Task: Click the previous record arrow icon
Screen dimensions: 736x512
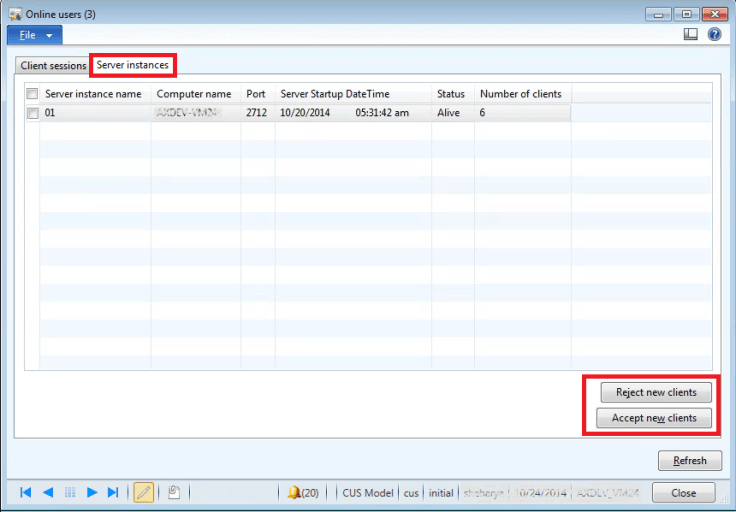Action: pyautogui.click(x=47, y=492)
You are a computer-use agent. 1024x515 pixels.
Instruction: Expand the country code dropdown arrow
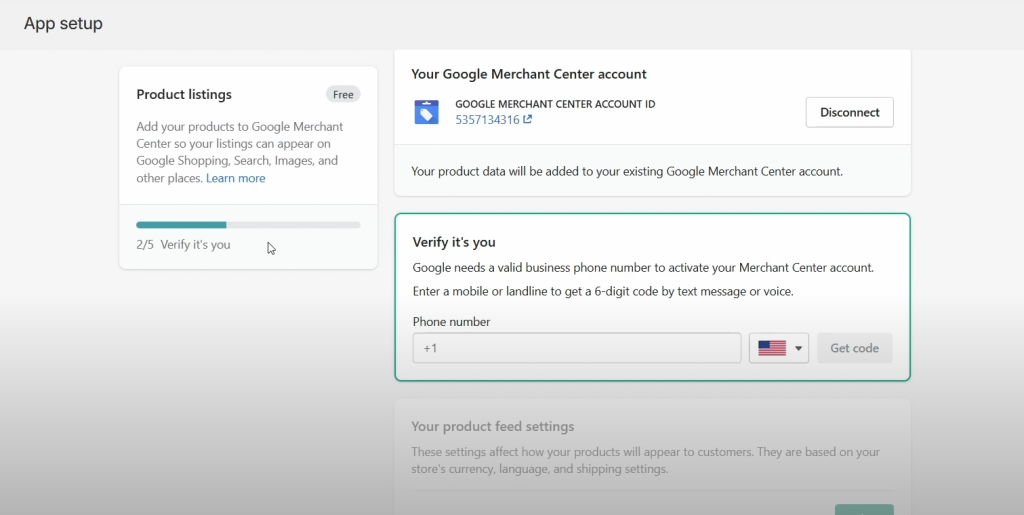tap(798, 349)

**********

> Your task:
Print every line above once more, exactly. Omit the pictures.

> Result:
Task: Click the previous record arrow icon
Screen dimensions: 736x512
Action: pyautogui.click(x=47, y=492)
You are a computer-use agent. 1024x515 pixels.
Instruction: Expand the country code dropdown arrow
tap(798, 349)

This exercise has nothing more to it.